L’ambasciatore Terracciano ha precisato all’Ansa che «si tratta di iniziative locali, motivate probabilmente dall’intenzione d’identificare inesistenti esigenze linguistiche particolari. Ma di buone intenzioni – aggiunge – è lastricata la strada dell’inferno». In realtà già nell‘ultimo censimento annuale del ministero dell’Istruzione inglese, nel lungo elenco dei codici linguistici appare questa distinzione. Così come è distinto il sardo che non compare come opzione nel modulo di iscrizione proposto dalle scuole, nonostante sia considerata una vera e propria lingua. Alla pari, ad esempio, del catalano, del basco e del gallego in Spagna.
Il censimento non è una novità. Ma – come spiega bene il The Guardian – «l’anno scorso, molto prima del referendum Ue, il ministero dell’Istruzione ha deciso di aggiungere nuovi dati per il censimento 2016-17, compreso il Paese di nascita e la nazionalità degli alunni. Ha inoltre iniziato a chiedere alle scuole di giudicare la competenza dei bambini nella lingua inglese se non è la loro prima lingua». L’obiettivo del censimento è aiutare a capire che tipo di sostegno dare ad alunni e scuole.

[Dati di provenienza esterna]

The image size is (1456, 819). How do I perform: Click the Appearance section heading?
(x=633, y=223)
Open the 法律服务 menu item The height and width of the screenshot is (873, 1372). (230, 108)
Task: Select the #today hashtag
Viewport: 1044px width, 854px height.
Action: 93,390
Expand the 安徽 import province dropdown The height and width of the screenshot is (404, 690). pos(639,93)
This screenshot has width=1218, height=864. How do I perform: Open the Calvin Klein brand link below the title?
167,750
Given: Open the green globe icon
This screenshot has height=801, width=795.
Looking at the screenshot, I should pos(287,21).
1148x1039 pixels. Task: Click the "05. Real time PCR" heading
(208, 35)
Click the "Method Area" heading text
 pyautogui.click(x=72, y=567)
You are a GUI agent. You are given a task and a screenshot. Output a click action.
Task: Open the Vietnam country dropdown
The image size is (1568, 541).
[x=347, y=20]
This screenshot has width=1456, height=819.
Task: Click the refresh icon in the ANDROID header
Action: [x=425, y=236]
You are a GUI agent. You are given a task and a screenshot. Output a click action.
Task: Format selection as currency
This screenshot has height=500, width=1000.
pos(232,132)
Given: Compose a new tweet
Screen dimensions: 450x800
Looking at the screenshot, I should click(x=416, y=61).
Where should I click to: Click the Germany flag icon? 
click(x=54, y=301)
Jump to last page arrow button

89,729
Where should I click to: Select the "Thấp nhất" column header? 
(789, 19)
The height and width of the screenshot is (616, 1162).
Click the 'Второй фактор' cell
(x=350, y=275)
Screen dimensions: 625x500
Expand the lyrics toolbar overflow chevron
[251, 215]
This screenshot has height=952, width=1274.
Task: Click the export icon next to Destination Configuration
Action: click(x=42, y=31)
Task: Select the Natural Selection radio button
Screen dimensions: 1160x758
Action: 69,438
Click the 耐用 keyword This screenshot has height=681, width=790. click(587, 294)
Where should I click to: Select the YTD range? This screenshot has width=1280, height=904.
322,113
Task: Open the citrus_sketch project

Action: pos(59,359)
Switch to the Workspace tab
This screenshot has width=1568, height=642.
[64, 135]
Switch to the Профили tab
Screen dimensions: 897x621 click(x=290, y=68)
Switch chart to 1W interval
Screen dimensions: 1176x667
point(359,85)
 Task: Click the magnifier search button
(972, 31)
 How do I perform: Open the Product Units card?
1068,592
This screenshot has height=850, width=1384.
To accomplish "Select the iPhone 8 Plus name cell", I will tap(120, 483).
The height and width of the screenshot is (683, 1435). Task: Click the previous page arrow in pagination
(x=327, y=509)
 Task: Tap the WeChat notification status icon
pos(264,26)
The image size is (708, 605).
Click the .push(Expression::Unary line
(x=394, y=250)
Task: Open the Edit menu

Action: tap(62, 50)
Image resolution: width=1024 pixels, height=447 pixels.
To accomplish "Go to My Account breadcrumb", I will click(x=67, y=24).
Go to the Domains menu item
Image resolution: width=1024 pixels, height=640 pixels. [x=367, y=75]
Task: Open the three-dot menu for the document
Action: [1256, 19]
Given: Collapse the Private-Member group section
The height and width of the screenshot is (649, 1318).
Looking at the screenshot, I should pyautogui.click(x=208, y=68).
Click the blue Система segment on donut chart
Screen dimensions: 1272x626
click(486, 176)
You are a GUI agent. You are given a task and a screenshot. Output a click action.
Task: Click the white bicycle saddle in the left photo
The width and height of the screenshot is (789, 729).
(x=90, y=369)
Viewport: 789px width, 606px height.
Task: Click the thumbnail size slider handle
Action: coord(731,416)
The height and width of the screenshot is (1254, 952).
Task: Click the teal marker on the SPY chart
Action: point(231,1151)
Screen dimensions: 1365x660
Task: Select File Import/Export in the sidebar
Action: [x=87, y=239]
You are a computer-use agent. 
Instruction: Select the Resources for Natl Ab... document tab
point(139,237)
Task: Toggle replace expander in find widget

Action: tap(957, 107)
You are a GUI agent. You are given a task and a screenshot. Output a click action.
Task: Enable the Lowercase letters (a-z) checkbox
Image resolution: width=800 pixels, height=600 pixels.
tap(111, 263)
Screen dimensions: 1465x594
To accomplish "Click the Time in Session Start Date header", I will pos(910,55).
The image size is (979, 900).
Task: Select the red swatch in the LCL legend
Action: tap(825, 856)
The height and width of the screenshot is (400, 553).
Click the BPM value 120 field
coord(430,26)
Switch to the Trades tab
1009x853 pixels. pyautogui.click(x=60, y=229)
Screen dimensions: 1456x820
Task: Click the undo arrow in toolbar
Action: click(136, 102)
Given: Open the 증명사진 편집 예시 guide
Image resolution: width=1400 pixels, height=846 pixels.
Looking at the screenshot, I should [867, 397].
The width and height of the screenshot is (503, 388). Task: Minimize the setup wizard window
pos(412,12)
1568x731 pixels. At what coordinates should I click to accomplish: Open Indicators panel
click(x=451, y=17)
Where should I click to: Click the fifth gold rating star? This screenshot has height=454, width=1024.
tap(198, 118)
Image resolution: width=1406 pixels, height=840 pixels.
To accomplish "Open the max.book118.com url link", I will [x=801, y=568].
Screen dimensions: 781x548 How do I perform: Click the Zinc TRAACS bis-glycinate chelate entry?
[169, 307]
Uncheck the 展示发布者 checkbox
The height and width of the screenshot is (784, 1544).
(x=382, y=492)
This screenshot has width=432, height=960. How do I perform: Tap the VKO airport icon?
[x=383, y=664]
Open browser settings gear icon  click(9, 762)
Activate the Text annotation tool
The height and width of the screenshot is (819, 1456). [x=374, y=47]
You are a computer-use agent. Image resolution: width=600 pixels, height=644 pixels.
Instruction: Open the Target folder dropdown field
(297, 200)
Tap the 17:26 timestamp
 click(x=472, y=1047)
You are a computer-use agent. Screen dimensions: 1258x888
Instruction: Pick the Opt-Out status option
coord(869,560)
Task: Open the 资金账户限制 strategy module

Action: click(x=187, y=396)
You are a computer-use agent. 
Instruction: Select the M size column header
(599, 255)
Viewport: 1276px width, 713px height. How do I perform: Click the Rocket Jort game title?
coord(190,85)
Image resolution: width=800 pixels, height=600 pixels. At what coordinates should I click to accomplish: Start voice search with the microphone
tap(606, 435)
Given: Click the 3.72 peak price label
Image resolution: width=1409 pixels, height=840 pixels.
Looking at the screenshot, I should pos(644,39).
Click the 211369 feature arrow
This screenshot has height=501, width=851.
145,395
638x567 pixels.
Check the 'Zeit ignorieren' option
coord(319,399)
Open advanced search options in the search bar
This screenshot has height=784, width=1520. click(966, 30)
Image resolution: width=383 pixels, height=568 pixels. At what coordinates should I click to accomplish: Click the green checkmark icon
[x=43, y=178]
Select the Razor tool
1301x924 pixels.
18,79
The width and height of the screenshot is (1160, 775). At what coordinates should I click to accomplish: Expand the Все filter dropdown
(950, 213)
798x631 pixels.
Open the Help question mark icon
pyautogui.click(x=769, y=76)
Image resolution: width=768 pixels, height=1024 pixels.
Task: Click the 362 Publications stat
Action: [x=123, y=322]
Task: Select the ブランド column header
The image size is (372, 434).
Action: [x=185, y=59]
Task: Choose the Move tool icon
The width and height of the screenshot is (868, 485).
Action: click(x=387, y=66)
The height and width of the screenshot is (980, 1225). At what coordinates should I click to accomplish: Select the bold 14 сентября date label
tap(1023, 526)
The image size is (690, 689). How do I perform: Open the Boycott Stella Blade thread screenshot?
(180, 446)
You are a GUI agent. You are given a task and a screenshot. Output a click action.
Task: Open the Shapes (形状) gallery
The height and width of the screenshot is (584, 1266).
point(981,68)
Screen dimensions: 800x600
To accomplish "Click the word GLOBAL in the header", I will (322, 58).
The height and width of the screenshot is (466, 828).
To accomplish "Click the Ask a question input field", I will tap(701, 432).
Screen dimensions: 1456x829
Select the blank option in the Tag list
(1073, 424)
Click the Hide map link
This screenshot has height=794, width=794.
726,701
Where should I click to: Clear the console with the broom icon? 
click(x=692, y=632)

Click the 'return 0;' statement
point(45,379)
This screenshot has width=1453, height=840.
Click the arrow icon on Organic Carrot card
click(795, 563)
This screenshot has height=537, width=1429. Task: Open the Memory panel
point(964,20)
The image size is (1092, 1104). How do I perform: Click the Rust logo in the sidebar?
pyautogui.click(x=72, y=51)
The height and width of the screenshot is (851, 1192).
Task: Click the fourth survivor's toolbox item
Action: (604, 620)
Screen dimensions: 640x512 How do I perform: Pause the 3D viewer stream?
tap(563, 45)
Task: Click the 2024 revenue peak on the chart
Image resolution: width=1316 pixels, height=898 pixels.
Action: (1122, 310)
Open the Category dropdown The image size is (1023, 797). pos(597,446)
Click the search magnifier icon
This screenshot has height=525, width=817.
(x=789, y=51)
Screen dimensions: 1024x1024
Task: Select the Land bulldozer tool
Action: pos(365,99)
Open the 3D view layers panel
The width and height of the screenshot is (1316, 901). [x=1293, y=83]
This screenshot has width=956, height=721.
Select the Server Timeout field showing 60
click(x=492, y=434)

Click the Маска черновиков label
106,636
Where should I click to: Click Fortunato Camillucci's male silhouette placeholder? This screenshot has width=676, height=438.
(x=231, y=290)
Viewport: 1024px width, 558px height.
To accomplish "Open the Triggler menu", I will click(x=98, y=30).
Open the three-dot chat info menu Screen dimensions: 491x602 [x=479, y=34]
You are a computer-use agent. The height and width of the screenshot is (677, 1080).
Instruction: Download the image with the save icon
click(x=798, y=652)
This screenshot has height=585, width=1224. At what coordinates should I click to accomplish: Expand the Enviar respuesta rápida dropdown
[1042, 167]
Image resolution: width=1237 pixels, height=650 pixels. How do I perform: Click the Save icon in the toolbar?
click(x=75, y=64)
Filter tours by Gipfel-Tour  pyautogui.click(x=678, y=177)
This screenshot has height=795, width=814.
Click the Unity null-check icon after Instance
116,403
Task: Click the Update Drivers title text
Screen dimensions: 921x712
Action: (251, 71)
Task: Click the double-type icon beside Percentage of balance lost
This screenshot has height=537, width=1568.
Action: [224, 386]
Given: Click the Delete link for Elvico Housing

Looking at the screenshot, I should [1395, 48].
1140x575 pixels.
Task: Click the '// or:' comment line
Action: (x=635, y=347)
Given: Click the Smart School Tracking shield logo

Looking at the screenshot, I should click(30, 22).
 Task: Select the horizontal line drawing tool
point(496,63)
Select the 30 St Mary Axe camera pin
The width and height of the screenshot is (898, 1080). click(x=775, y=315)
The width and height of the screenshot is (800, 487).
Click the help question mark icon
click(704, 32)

È utile, al fine di trovare strumenti di supporto all’insegnamento dell’inglese, sapere se uno studente italiano è nato o cresciuto a Palermo o a Napoli, piuttosto che a Milano? «Nel caso della distinzione tra i codici linguistici italiani credo che ci sia un’ignoranza di fondo – spiega Federico Faloppa, docente di Linguistica italiana nella città inglese di Reading – a livello linguistico questa distinzione non ha senso, la semplice origine non dice nulla sulle reali competenze linguistiche. Bisognerebbe capire se vengono raccolte alte informazioni di tipo socio linguistico».
L’ambasciata italiana, intanto, ha chiesto «l’immediata rimozione» di queste distinzioni, definite da Terracciano «involontariamente discriminatorie, oltre che offensive per i meridionali», basate su «una grave carenza di conoscenza della realtà italiana» e su «una visione tardo ottocentesca della nostra immigrazione».
Le novità del censimento stanno facendo discutere anche in Gran Bretagna, dove è stata anche lanciata una campagna sui social, con l’hashtag #BoycottSchoolCensus. Nel mirino di molti genitori, prof e attivisti – che hanno formato il gruppo Against borders for children – è finita la richiesta di indicare il Paese di nascita dei propri figli. «Questa politica è inutile, divisiva e mette a rischio i bambini. Le famiglie e le scuole devono agire per proteggerli». Il timore è che questi dati possano essere usati dal ministero dell’Interno inglese per avere dati sugli immigrati, nonostante il dicastero dell’Istruzione abbia sottolineato che «saranno limitati a un uso interno per analisi, ricerche e statistiche».
A metà mattinata, intanto, il Foreign Office ha fatto sapere che i moduli scolastici verranno corretti. Annunciando, al contempo, che nelle prossime ore arriverà un messaggio formale di scuse. Ad annunciarlo è stato lo stesso Terracciano, che ha dichiarato di aver ricevuto una telefonata.